De formalisering van een algemene wijziging in de bezoldiging van het rijkspersoneel vindt doorgaans geruime tijd na de feitelijke wijziging plaats. Vanaf het tijdstip van die feitelijke wijziging wordt een overeenkomstige wijziging ook reeds in de uitbetalingen ingevolge de Wet buitengewoon pensioen 1940–1945 verdisconteerd. Eerst nadat die algemene bezoldigingswijziging is geformaliseerd kan artikel 31a van de Wet buitengewoon pensioen 1940–1945 ook formeel worden toegepast. Daarom is er behoefte aan de instandhouding van de werking van dat artikel, zoals dat luidde voor de inwerkingtreding van de hierbij voorgestelde wet, ten aanzien van de wijzigingen in de bezoldiging van het rijkspersoneel voor 1 januari 1995. Ditzelfde geldt ten aanzien van artikel 28a van de Wet buitengewoon pensioen zeelieden-oorlogsslachtoffers, artikel 35 van de Wet buitengewoon pensioen Indisch verzet, artikel 18 van de Wet uitkeringen vervolgingsslachtoffers 1940–1945 en artikel 25 van de Wet uitkeringen burger-oorlogsslachtoffers 1940–1945.

ARTIKEL VII

Ingevolge artikel VIII wordt alsnog per 1 januari 1995 van kracht dat het aanpassingsbesluit inzake de eenmalige uitkering wordt uitgezonderd van de verplichting om advies te vragen.
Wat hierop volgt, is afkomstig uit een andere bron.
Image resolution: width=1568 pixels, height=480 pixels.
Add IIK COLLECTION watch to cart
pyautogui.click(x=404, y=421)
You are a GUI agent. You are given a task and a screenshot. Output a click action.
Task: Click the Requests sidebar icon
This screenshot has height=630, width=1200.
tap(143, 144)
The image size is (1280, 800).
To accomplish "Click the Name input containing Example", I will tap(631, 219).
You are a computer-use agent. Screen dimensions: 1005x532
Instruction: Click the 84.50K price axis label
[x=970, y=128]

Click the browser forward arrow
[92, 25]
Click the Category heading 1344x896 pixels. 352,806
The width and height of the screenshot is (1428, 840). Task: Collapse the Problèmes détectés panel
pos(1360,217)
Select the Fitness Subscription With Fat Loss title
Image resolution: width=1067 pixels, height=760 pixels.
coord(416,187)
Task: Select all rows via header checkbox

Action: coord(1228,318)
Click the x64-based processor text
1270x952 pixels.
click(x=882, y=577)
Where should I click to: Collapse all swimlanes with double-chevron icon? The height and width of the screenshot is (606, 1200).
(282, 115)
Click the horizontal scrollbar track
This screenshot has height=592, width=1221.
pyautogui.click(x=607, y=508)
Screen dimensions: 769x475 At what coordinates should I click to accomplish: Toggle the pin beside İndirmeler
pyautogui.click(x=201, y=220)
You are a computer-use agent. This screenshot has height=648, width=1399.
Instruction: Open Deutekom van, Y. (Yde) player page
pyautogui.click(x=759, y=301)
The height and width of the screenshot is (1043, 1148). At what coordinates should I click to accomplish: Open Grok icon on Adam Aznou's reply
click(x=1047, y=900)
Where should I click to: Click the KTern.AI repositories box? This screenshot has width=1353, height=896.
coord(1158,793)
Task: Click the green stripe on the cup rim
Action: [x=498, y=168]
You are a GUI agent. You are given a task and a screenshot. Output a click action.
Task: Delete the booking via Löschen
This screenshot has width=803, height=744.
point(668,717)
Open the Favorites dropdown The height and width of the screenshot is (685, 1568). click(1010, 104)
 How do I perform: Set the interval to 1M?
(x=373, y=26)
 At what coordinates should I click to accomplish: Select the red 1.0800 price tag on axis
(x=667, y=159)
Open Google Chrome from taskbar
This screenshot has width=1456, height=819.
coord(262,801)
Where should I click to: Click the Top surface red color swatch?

Binnenkort worden echter de adviesverplichtingen in de wetten voor oorlogsgetroffenen omgezet in een bevoegdheid om advies te vragen, bij de inwerkingtreding van de Wet tot wijziging van de Algemene wet bestuursrecht en andere wetten in verband met de afschaffing van de verplichtingen om advies te vragen over algemene beleidsvoornemens van de rijksoverheid, waaronder regelgeving, en het stellen van een dwingende termijn aan advisering (afschaffing adviesverplichtingen; Kamerstukken II, 1994/95, 23 983). De in dit wetsvoorstel opgenomen uitbreiding van de uitzonderingen op die adviesverplichtingen verliest dan haar zin. Daarom wordt in artikel VII geregeld dat de uitbreiding van de uitzonderingen gelijktijdig met de afschaffing van de adviesverplichtingen vervalt.

ARTIKEL VIII

Aangezien de herziening van de relevante artikelen van de Abp-wet en de Amp-wet ingevolge de Wet financiële voorzieningen privatisering ABP op 1 januari 1995 in werking treedt, is het nodig dat de overeenkomstige herziening van de wetten voor oorlogsgetroffenen eveneens op die datum van kracht wordt.